L'entrée Grokipédia sur le président Donald Trump ne mentionne pas son acceptation d'un mégajet de luxe du Qatar ou sa promotion d'un jeton de cryptomonnaie, alors que l'entrée Wikipédia inclut une section dédiée aux conflits d'intérêts. Le traitement distinct des personnalités politiques met en lumière un biais partisan manifeste.

Matteo Wong note dans The Atlantic que dans l'article de Wikipédia sur Adolf Hitler, ses “réalisations économiques rapides” sont prioritaires par rapport aux événements comme l'Holocauste.

Un modèle éditorial opaque et centralisé

À la différence de Wikipédia, Grokipédia adopte une approche centralisée pour son processus d'édition. Les utilisateurs peuvent soumettre des modifications suggérées, mais au lieu d'assigner un groupe d'éditeurs bénévoles de la communauté, xAI, la société d'intelligence artificielle de Musk, contrôle si une modification est approuvée ou non. Le processus de révision demeure en grande partie peu transparent.

Un grand nombre d'articles sont issus de Wikipédia, certains étant reproduits presque intégralement lors de leur publication initiale. L'article Grokipédia relatif à “Monday” présentait une similitude de 96 % avec l'article de Wikipédia, d'après les résultats fournis par Copyscape, un outil de détection de plagiat. Néanmoins, l'article de Wikipédia mentionnait un total de 22 références. Grokipédia omet fréquemment les citations ainsi que les listes de références.
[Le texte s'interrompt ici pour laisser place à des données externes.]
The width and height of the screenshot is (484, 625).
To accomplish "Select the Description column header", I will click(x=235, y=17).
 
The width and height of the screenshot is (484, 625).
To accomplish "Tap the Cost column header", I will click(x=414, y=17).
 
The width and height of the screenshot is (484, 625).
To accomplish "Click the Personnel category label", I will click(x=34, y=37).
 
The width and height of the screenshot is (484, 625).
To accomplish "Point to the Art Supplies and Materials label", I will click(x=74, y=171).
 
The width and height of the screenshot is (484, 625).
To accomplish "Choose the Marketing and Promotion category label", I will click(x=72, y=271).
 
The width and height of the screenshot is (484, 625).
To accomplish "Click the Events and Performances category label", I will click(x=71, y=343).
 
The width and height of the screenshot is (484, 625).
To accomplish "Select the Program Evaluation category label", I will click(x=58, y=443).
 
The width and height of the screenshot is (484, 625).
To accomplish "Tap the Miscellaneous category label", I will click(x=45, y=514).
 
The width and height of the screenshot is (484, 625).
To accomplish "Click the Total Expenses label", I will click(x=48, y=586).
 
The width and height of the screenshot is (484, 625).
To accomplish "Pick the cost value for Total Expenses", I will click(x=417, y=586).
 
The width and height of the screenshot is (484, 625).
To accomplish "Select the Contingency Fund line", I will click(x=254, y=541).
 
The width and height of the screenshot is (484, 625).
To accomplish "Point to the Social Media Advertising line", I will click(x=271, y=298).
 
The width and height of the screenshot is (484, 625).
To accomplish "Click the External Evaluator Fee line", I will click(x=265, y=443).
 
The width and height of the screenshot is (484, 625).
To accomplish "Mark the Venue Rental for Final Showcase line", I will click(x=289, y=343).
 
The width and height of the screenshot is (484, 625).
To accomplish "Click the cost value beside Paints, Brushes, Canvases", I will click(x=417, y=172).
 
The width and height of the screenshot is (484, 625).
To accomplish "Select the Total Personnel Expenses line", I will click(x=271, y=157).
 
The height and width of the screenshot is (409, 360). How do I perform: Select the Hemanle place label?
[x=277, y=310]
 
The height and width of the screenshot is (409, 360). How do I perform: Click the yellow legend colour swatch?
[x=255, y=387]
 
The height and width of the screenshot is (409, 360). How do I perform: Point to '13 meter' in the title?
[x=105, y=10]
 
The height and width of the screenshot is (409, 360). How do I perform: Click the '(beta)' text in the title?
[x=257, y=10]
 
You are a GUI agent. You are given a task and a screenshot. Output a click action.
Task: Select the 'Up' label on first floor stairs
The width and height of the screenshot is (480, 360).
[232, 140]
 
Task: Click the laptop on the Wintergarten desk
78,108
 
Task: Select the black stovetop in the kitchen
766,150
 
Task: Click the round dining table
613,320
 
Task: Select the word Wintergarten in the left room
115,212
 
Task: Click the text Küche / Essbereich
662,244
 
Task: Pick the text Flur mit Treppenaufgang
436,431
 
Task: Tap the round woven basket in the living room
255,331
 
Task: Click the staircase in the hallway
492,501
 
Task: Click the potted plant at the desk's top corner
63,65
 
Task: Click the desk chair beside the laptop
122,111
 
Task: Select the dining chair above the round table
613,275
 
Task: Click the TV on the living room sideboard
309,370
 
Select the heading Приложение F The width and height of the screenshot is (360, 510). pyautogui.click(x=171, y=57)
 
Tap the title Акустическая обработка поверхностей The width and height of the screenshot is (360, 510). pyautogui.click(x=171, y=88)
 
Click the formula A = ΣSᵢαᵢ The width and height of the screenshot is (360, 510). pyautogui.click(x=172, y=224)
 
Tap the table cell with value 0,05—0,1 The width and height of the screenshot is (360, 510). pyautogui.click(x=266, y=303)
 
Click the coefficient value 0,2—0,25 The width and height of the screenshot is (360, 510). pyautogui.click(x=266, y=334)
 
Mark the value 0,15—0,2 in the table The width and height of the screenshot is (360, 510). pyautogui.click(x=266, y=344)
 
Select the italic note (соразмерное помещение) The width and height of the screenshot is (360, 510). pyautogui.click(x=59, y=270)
Harold Triedman, l'un des coauteurs de l'étude de Cornell, déclare : “Les garde-fous sont désactivés. Les règles déterminées publiquement et orientées vers la communauté qui tentent de maintenir Wikipédia comme une source complète, fiable et générée par l'homme ne s'appliquent pas sur Grokipédia.”
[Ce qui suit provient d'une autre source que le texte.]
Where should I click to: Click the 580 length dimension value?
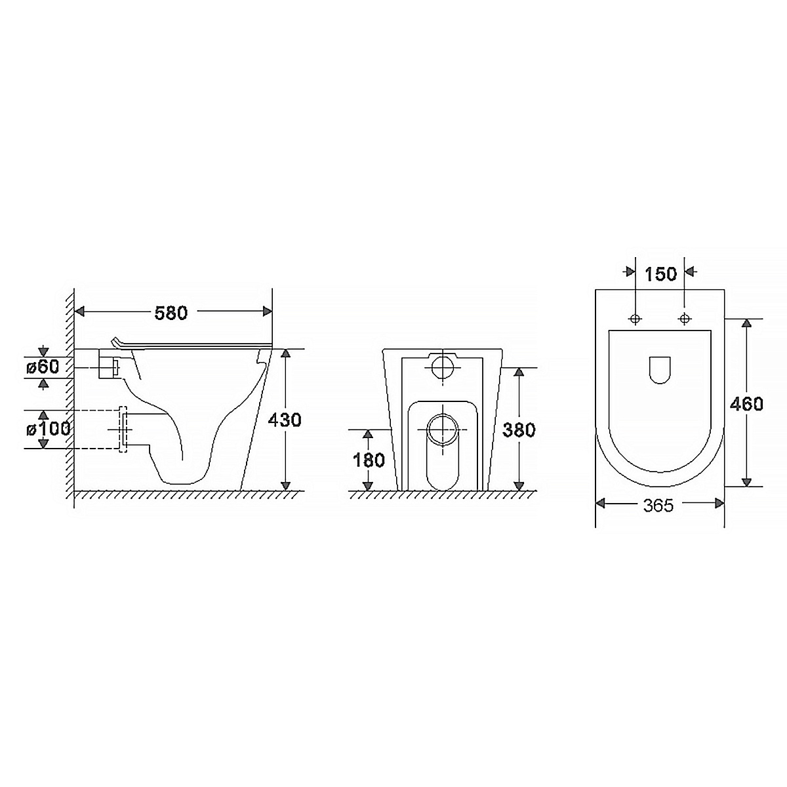171,313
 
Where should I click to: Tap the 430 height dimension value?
284,420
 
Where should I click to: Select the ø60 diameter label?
43,367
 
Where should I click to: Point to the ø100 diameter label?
48,429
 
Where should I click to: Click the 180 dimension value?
369,460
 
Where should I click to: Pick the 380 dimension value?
519,430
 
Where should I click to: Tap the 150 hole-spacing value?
660,274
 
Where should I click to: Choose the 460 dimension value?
746,404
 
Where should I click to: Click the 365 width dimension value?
658,506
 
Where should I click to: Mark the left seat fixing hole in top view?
636,318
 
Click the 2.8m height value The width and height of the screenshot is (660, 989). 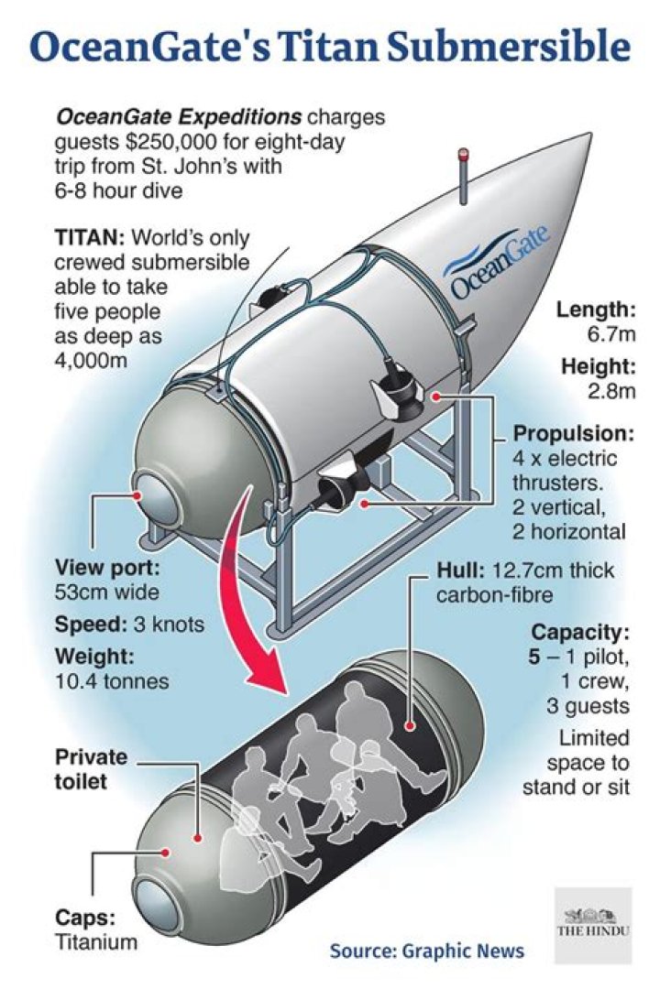coord(611,391)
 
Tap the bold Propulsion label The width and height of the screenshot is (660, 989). coord(574,433)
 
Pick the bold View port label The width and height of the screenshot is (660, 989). coord(107,568)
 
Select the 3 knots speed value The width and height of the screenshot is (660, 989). coord(169,625)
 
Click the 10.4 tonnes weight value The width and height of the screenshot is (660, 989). coord(113,681)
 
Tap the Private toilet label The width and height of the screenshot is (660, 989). coord(91,769)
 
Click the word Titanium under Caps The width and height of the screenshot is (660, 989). coord(96,941)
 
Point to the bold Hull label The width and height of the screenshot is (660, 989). coord(460,571)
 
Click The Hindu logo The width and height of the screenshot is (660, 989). coord(593,925)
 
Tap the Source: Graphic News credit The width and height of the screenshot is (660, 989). coord(427,951)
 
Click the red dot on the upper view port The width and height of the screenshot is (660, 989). coord(137,495)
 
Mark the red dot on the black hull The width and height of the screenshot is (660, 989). coord(412,726)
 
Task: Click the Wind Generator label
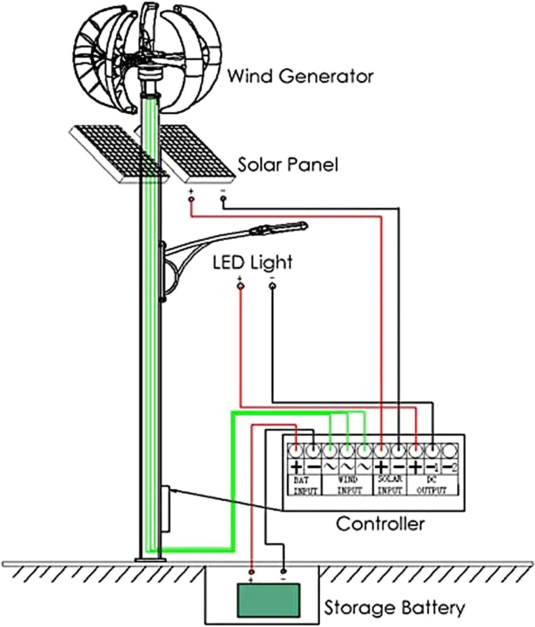coord(300,76)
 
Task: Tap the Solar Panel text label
coord(288,164)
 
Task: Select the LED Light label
coord(252,263)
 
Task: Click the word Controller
coord(380,524)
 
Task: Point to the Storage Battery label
coord(394,607)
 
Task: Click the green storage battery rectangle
coord(269,600)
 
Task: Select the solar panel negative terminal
coord(223,199)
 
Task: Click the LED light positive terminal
coord(240,286)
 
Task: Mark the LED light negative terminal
coord(273,286)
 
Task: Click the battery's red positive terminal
coord(251,571)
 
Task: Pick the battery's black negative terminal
coord(283,571)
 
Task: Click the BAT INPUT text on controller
coord(305,486)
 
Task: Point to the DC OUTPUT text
coord(432,485)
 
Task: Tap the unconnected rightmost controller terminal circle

La réponse de la Wikimedia Foundation

La Wikimedia Foundation a émis des observations concernant un éventuel biais, affirmant que de nombreuses enquêtes menées au cours des 25 dernières années n'avaient révélé aucune preuve fiable à cet égard. “Wikipédia n'est pas parfait – mais il est et reste la plus grande source de connaissances fiables et vérifiables, librement accessible et transparente.”

La Fondation a déclaré à NPR : “La connaissance de Wikipédia est – et sera toujours – humaine. Cette connaissance créée par l'homme est ce sur quoi les entreprises d'IA s'appuient pour générer du contenu ; même Grokipédia a besoin que Wikipédia existe.” Le paradoxe est manifeste : Grokipédia émet des critiques à l'encontre de Wikipédia tout en s'appuyant de manière substantielle sur son contenu.

Par ailleurs, les experts mettent en garde contre les dangers d'une encyclopédie contrôlée par un seul individu. David Swan, du Sydney Morning Herald, souligne que le biais idéologique de Musk, observable dans Grokipédia, suscite moins d'inquiétude que la simplicité avec laquelle il a été possible de le mettre en œuvre à grande échelle. Il déclare que “d'autres milliardaires et régimes autoritaires portent leur attention sur cette situation”.